PC: Yeah, for sure they do. It's changed a bit over the years, and it also depends on how much trouble I'm having with something. In my journalism days, I listened to a lot of heavy, attention-demanding music. Mastodon, Fantomas, Agoraphobic Nosebleed, and gnarly, obnoxious stuff like that. Something about hurdling towards a deadline really fits with that sort of soundtrack. I carried these habits into my fiction writing process as well, but found them less productive. The tunes kept yanking me out of my imagination. So I switched to more pensive music. Mars Volta can really work for me, but only the first two albums, and in particular the second, which has loads of jazzy instrumental passages. Same with Nick Cave and Warren Ellis's movies scores, although he can sometimes unduly affect my tone. The Decemberists can work really well for me too, but some of their stuff is too lamely indie rock, and other songs are just too good; I wind up listening to the lyrics instead of working.

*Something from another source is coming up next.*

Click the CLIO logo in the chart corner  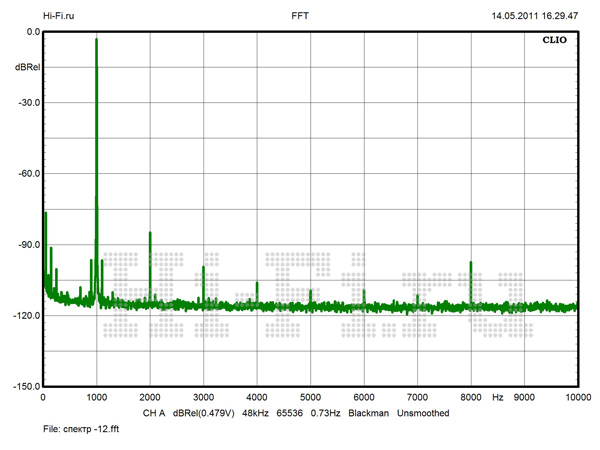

I also flip on classical music sometimes, although I don't really know my way around the genre and occasionally find it more annoying than anything else. Increasingly often, though, I just need total silence, or I can't get focused, particularly during revisions. Or if not total silence, then boring talk radio, background noise I don't really care about beyond the fact that it fills the apartment with some other sound than my own breathing and typing.

LF: Your LF story is based on this idea of people’s better selves coming to life through reflections… what reflective surface would your better self come out of?

PC: Hmmmm. Likely a computer screen, though potentially some piece of my bike. Could also be my bathroom mirror; I always get these alarming reflections of myself lumbering out of the shower like some terrible nightmare of skin and bones and beard. A better self would be most welcome Saturday and Sunday mornings, even if he were compelled to kill me, clearing the way for larger advances on sweeter books.

LF: Lastly, do you have any story recommendations for us (individual pieces or collections)?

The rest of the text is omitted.